Javier Bassi:  The opportunity of participating in international biennials always invariably involves comparison. I have felt sure of myself, the complicated part of the medium is in the poor structure of us local artists to participate and then optimize our presentation. I feel that my work is far ahead of the possibilities given me for its diffusion. When I have had to interact not only in biennials, but also in working with other artists from other places – I worked for some time in New York, Nantes and Amsterdam, I felt tremendously respected, and that evidently farther than my own vision, is the vision of other colleagues. I have even been surprised at times when talking to someone in central locations who says: "ah! I met such an artist and we were talking about you". This is something very unusual when one is in Montevideo.

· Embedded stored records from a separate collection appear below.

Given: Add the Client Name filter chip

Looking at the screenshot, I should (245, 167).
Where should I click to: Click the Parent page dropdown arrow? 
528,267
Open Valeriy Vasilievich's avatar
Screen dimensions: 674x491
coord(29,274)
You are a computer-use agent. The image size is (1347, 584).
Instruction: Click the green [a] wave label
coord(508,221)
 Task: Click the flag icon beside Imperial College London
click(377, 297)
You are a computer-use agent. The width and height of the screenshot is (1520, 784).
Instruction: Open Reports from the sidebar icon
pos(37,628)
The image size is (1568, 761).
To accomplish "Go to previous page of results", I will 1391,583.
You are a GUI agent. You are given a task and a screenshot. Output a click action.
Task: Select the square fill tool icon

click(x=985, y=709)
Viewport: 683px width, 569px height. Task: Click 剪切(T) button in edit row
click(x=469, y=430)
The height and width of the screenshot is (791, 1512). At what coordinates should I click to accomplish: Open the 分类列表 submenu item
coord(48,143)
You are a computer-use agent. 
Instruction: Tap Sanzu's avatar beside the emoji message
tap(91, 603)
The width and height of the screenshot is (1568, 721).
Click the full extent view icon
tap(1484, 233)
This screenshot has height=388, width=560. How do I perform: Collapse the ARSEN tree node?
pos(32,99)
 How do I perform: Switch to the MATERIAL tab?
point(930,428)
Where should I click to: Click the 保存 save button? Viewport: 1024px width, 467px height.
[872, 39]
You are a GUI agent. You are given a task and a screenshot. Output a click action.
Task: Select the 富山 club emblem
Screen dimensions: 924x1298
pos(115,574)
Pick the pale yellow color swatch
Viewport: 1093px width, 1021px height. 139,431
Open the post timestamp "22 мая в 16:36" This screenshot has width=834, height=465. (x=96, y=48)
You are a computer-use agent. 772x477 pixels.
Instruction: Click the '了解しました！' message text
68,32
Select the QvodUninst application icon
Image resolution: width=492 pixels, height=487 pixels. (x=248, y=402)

LatinArt:  On what are you working at the present time, and what are your plans for 2003?

Javier Bassi:  I have been working for the last eight months on "Think in blue", it began as a series of close to 100 small format pictures, utilizing monocopies and impressions in a very strange way, and it is now becoming a digital animation. The process has been very interesting, I think that the final format will be a projection supported by video or in CD. These ’supposed’ landscapes are works with a very strong evasive load, contemplative, ambiguous, but when I begin to work on the editing, that process carries me to very obsessive, claustrophobic dynamics, much more disturbing than what only one of these images generates. The word, which has been a constant in the artists’ books appearing last year, and in many of my paintings in recent years, also reappears. The concept of the project is very clear. For the first time I am dealing with works which will be easy to transport. Generally speaking, one of my problems is that I work on very large formats or in very heavy materials. The possibility arises with this work of considering an itinerary; first it will be seen in Uruguay maybe in July or August and afterwards I cannot say the places exactly, but I would suppose New York, Vienna, some Swedish city or Guatemala.